If we are given or want a maximum margin of error, we can calculate the sample size required to achieve this, given a percent confidence level. The formula is slightly different if we do not have a sample proportion or any idea of what the population proportion is (we use 50% as estimate).

Sample size if $\bar{p}$ is known: $n = {(\frac{z}{E})}^{2} \bar{p} (1 - \bar{p})$
Sample size if $\bar{p}$ is unknown: $n = {(\frac{z}{E})}^{2} (0.5) (1 - 0.5) = 0.25 {(\frac{z}{E})}^{2}$ .

a) With 99% confidence, what can we say about the Maximum size of our error (i.e., the margin of error) in estimating the true percentage of people who prefer the new software program?

Note that we have underlined two important pieces of information in the problem to clearly identify the type of question we are presented with. First, the word“confidence” lets us know that this is an estimation problem and second “true percentage” identifies the fact that we are dealing with the third area of estimation: the true proportion of a population.

The next question you need to ask yourself is what is the question asking us to solve? In other words, what does “the maximum size of our error” or the “margin of error” refer to? The margin of error refers to a value of “E” that represents the maximum distance from the center of the distribution to one confidence limit at the given confidence level of 99%. Thus we calculate the margin of error:

$E = z \cdot \sqrt{\frac{\bar{p} (1 - \bar{p})}{n}}$

Note that we must first calculate $\bar{p}$ (our point estimate of the true proportion of people who prefer the new software product). Information is provided in the question that out of 40 randomly selected people (i.e., our sample size n = 40), 28 preferred the new software product:

$\bar{p} = \frac{28}{40} = 0.70$

Thus, a point estimate of the true proportion of the population who prefer the new software is 70%. Also needed is a z-score that corresponds to the given confidence level of 99%. To determine the z-scores in the illustration, we use NORM.S.INV:

$z = abs (NORM.S.INV (0.005)) = 2.576$

We can calculate the margin of error:

$\begin{aligned} E & = z \cdot \sqrt{\frac{\bar{p} (1 - \bar{p})}{n}} \\ = 2.576 \cdot \sqrt{\frac{0.7 (1 - 0.7)}{40}} \\ = 0.18664 \end{aligned}$

Thus we can be 99% confident that the Maximum error of estimate of the. true proportion will be 0.1866 or 18.66% (rounded to 2 decimal places). We can now place this value on our sampling distribution. Recall, this value represents the distance from the center of our diagram to each confidence limit. This tells us that we are 99% sure that the true proportion (of people who prefer the new software) will fall within 18.7% of our sample proportion of 70%.
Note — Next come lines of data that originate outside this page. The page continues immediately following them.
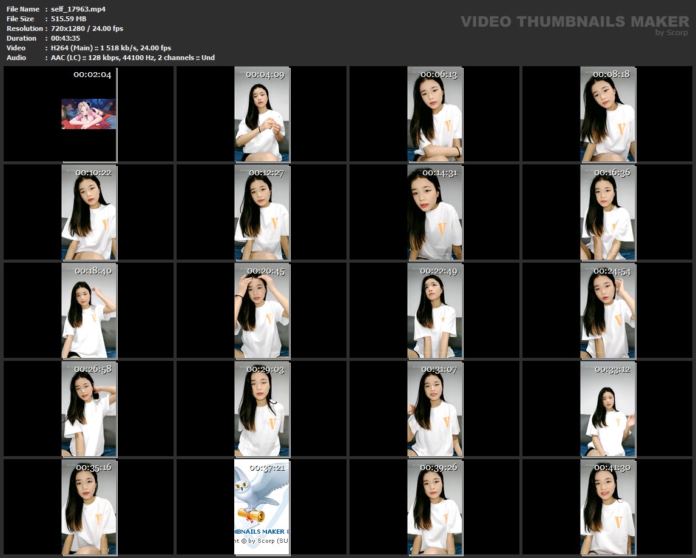Click the VIDEO THUMBNAILS MAKER watermark title
Viewport: 696px width, 558px height.
point(574,22)
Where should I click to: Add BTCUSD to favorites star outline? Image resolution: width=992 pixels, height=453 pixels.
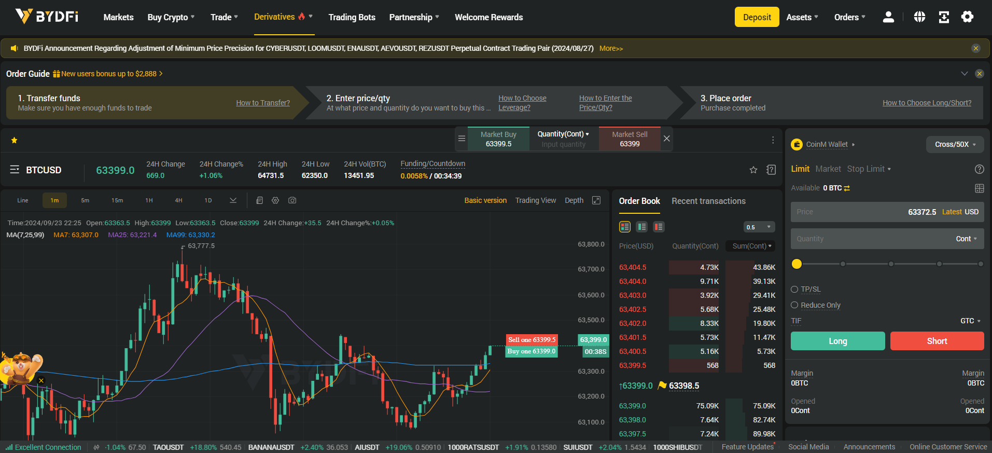(753, 170)
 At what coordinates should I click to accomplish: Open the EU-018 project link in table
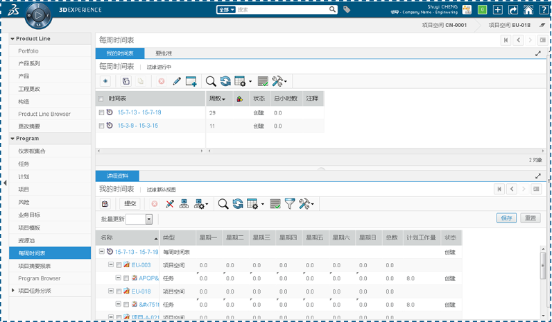pos(141,291)
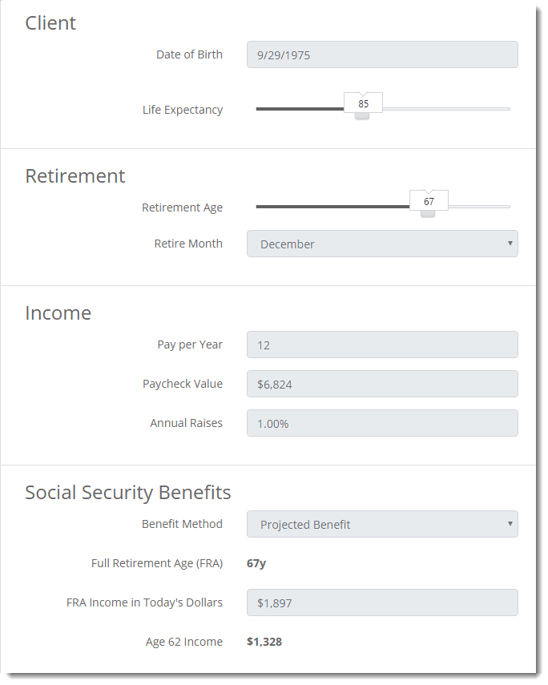Screen dimensions: 548x685
Task: Focus the Annual Raises field
Action: pyautogui.click(x=382, y=423)
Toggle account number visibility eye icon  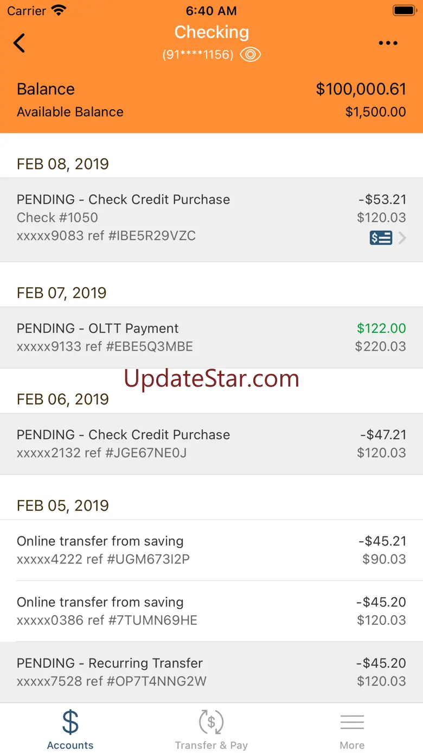251,54
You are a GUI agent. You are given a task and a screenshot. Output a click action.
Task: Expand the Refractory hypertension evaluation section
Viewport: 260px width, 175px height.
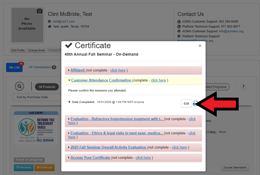[x=117, y=119]
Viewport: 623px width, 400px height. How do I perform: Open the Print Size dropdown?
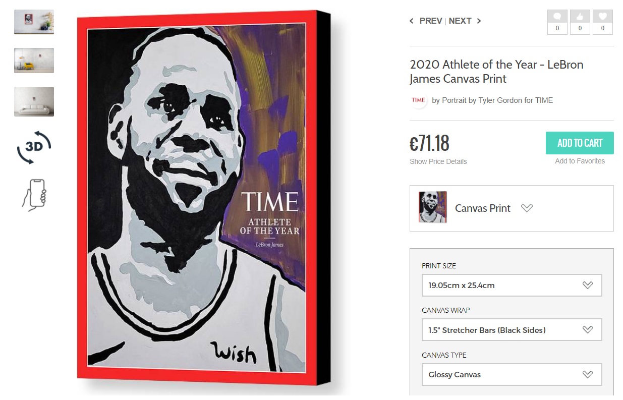click(512, 285)
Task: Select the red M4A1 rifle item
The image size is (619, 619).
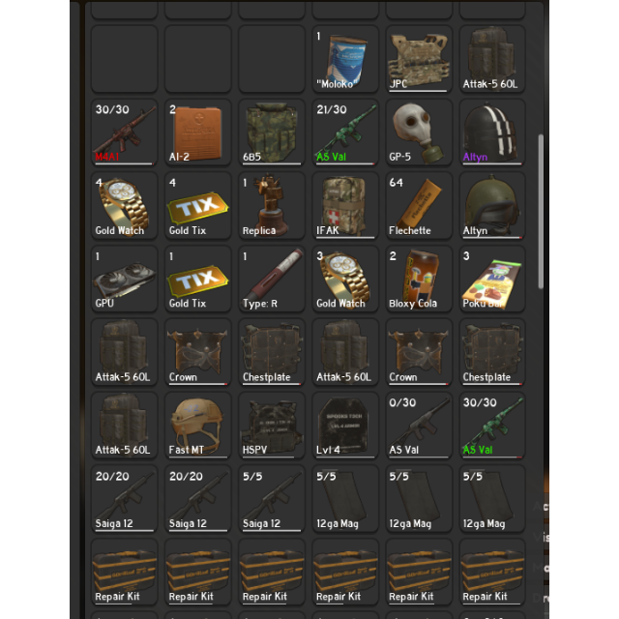Action: coord(124,133)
c) Using a 99% confidence level, how large a sample should be taken to obtain a margin of error for the estimation of the population proportion of 0.10?

Note that in the concluding statement to part b) there margin of error is quite large. We have found that the true proportion of users who may like the software may actually fall between 51.3% and 87% of the population. This question is asking us to find the required sample size that would enable us to reduce our margin of error to 10%. In other words, we would like to estimate the proportion of users who would like the software and be within 10% of the true proportion of the population.

For calculating sample size for a proportion type question we use the formula:

$n = {(\frac{z}{E})}^{2} \bar{p} (1 - \bar{p})$

This formula requires us to have knowledge of 3 variables:

E is the margin of error that is typically supplied in the question. In part c) it is provided as 10%.
z is a z-score that can be derived by knowing the confidence level (again provided within the question). Once again we have a 99% confidence level and therefore we know the corresponding z-score is 2.576.
$\bar{p}$ : the point estimate of the true proportion of the population.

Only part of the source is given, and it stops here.